Comme dans ce tableau disparu, Karim Moussaoui essaie des images qui sont les sismographes de l’effacement qui parcourt le monde de Réda. L'Effacement en devient un film fondamental sur le filmage de l’absence et l’absence dans le filmage en train de se jouer. Dans le film de Karim Moussaoui, il y a dans les images quelque chose qui s’efface en même temps qu’il défile. Un double mouvement, une tension qui garde le chiffre de son secret. Non pas pour y enferrer Réda mais lui trouver la condition de sa liberté : ce qui est secret, sécrète. Réda n'en devient donc pas un être en destruction, mais en déconstruction. Quand la destruction ne laisse derrière son entreprise qu'un champ de ruines, la déconstruction déplace les lignes pour inventer un nouvel horizon. Réda s'essaie sur ce fil.

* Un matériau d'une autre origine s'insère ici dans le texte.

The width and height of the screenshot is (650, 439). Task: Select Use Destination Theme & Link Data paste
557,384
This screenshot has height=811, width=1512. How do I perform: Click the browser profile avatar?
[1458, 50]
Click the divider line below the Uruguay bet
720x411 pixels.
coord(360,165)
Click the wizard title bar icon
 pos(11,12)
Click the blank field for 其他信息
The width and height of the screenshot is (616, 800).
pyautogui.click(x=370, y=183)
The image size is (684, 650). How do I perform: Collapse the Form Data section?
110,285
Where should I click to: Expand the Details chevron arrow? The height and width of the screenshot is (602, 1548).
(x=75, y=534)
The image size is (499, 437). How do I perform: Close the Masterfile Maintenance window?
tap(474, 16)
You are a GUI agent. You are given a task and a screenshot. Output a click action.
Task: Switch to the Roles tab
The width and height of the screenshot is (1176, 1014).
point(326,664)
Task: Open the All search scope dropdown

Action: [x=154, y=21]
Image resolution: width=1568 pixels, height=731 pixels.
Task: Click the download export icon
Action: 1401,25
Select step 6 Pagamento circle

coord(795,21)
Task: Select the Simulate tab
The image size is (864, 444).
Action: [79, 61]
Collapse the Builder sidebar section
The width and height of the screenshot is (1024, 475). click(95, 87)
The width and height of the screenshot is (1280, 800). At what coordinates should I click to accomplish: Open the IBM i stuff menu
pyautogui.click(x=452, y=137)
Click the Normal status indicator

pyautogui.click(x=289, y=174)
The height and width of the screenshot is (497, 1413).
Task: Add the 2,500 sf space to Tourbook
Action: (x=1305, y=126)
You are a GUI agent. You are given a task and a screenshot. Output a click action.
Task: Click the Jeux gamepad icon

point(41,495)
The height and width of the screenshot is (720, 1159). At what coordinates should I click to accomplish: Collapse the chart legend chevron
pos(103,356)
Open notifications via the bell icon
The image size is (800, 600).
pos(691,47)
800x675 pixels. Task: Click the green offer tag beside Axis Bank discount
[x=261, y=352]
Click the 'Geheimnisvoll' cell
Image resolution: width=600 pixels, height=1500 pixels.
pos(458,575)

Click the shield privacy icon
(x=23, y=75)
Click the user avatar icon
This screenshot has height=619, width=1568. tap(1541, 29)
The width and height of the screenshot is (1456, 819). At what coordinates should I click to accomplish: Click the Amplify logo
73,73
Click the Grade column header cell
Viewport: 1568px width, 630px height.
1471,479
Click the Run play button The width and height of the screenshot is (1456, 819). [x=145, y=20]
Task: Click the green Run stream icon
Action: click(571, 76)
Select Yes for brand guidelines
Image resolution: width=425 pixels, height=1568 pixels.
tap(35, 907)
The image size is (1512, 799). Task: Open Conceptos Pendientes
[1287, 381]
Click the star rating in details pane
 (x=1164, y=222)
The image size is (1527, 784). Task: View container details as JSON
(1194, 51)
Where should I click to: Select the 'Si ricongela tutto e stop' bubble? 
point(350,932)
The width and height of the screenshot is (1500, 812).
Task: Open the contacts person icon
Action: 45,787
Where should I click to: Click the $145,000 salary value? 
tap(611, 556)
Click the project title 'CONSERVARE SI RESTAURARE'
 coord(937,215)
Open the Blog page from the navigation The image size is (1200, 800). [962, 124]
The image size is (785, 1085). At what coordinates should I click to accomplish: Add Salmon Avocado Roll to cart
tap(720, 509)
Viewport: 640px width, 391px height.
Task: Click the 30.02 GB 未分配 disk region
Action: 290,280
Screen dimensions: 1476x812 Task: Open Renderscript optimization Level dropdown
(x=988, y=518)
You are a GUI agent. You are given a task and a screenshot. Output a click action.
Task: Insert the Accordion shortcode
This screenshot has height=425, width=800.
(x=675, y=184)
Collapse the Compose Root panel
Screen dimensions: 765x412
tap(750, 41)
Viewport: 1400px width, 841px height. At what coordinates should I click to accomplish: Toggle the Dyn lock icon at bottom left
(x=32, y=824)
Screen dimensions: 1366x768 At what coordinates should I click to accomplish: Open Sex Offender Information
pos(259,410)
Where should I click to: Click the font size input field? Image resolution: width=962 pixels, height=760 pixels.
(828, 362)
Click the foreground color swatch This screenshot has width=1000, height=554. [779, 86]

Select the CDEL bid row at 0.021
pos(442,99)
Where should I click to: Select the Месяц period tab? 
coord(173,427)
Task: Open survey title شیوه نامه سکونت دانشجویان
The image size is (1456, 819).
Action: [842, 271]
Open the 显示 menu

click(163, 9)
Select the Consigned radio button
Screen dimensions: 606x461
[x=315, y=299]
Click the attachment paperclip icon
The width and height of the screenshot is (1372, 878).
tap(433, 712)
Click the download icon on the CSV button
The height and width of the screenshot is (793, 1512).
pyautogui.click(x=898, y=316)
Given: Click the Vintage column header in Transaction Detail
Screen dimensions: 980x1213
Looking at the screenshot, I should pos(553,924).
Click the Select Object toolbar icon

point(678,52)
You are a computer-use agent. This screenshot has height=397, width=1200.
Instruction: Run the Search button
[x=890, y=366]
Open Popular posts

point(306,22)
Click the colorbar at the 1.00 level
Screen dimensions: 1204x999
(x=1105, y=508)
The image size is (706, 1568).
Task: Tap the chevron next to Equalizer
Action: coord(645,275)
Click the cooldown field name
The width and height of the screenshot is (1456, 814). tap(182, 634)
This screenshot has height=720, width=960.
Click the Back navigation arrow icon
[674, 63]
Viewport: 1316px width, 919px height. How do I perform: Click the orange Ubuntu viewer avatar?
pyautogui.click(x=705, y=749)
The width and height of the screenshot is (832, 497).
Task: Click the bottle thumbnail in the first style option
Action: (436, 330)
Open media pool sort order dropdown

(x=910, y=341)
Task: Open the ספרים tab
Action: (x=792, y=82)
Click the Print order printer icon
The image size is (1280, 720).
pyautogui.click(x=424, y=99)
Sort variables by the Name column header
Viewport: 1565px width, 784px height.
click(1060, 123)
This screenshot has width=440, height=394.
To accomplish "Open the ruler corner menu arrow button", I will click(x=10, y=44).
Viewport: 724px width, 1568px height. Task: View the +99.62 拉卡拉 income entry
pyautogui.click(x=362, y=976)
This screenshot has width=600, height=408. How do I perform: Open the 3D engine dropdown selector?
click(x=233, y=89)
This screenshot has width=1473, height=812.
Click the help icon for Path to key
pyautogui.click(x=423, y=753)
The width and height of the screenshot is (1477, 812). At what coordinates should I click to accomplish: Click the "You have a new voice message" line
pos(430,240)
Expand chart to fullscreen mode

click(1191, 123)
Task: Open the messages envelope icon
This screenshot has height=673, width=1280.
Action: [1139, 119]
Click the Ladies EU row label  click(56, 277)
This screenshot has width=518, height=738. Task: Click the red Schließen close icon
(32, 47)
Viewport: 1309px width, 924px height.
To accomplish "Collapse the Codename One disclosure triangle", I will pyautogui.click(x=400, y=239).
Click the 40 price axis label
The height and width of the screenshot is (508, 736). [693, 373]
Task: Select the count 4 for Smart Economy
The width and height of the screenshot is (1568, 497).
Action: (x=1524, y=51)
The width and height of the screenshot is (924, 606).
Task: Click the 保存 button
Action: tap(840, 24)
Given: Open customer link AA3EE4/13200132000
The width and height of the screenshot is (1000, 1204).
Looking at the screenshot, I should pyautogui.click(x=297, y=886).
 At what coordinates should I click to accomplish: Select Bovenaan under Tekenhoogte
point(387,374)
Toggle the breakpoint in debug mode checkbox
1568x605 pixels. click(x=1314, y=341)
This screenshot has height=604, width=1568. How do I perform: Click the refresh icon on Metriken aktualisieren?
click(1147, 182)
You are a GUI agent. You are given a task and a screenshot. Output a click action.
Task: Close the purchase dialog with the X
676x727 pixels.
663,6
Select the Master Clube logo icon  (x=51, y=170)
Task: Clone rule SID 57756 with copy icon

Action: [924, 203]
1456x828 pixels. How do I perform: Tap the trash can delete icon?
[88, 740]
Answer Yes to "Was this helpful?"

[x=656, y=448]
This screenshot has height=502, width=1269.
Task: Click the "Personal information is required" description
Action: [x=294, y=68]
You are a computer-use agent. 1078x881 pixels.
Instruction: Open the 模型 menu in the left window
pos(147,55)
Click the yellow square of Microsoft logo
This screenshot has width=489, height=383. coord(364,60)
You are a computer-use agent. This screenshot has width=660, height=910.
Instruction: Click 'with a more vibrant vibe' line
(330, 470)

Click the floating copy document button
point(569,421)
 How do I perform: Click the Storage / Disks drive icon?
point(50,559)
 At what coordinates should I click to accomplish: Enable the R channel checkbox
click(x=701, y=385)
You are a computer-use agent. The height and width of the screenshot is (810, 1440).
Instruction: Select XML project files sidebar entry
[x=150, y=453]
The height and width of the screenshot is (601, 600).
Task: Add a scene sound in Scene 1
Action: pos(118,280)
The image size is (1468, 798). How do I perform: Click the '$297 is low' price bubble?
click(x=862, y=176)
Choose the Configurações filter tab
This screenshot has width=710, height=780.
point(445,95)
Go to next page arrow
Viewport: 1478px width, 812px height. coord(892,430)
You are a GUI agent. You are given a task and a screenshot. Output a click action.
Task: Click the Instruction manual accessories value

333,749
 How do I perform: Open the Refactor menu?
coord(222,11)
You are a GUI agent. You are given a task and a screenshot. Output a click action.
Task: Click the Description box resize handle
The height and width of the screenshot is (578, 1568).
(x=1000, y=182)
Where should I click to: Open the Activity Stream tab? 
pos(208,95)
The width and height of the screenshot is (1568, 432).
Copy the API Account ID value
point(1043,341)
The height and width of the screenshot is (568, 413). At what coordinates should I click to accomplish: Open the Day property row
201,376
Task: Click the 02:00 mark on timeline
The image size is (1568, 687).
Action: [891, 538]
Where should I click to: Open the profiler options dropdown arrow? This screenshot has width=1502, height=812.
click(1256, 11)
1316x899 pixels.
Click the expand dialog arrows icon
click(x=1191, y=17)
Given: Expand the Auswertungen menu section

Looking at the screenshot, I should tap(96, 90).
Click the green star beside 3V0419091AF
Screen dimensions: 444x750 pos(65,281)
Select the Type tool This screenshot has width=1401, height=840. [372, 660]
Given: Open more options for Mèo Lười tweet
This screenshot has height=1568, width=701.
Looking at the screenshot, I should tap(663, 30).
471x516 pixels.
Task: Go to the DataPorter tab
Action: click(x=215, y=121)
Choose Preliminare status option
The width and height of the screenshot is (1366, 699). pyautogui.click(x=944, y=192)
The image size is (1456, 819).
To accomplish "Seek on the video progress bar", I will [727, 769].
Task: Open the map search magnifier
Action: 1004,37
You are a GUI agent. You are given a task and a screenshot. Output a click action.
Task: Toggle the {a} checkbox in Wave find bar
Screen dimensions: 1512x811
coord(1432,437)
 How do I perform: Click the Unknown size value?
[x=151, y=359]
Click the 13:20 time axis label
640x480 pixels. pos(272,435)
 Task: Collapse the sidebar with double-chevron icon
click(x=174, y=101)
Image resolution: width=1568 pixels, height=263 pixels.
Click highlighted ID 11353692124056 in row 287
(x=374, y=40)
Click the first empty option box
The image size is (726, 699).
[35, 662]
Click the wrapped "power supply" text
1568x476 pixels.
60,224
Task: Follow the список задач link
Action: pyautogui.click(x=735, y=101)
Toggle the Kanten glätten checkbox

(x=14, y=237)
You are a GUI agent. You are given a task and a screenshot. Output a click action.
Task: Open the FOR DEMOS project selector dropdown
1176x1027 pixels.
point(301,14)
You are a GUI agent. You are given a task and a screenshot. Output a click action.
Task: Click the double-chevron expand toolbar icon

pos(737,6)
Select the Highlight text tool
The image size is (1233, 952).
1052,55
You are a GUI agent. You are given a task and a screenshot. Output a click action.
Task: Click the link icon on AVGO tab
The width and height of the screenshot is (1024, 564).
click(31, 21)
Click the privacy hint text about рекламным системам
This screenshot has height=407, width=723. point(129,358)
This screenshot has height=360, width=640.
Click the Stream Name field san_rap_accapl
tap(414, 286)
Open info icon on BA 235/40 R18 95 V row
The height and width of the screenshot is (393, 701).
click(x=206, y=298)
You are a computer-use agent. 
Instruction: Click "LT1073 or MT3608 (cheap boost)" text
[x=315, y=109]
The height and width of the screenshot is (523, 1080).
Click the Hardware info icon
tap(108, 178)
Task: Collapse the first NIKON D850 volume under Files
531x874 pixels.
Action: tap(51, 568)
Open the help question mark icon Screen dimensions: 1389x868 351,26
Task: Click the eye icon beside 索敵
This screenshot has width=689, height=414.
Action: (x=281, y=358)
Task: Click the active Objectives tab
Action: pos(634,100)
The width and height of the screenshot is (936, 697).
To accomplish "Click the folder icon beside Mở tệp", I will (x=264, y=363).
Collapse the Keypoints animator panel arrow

Impossible de combler l’énigme de Réda, pourtant. Dans L'Effacement, il s’agira toujours d’investir les limites, comme Réda marche à côté du silence pour le troubler. Karim Moussaoui nous fait croire à l’urgence de ce chemin. Réda en devient l’homme qui se cherche en tout et qui cherche tout en soi. Il en devient l'homme qui penche, dont parle le poète Thierry Metz. Dans sa vie, il n’y a pas de solutions. Il y a des forces en marche : il faut les créer, pour que les solutions adviennent peut-être un jour, ou non. Sa liberté, c’est d’avoir la volonté d’être enfin responsable de soi-même. De maintenir la distance qui l'isole des autres.

Finalement, Réda avance pour se parcourir. Avancer pour se parcourir, comme Karim Moussaoui filme. Là est l’aventure d’être en vie. En n'ignorant jamais que le chemin de la perfection, si Réda va jusqu’au bout, force au silence. Ce n’est pas le chemin qui est difficile, mais le difficile qui est le chemin (Kierkegaard). Et s'il y a sans doute un autre monde, il se trouve dans celui-ci pour Réda. Lui reste quoi, pour tenir le cap ? À s’efforcer, par rapport aux autres hommes, de savoir à quoi tient sa différenciation. Pour Réda, la plus haute forme de l’espérance est le désespoir surmonté. Et c'est dans la mesure exacte où il prendra conscience de cette différenciation qu'il se révélera enfin ce qu’entre tous les autres il est venu faire en ce monde et de quel message unique il est porteur pour ne pouvoir répondre de son sort que sur sa tête.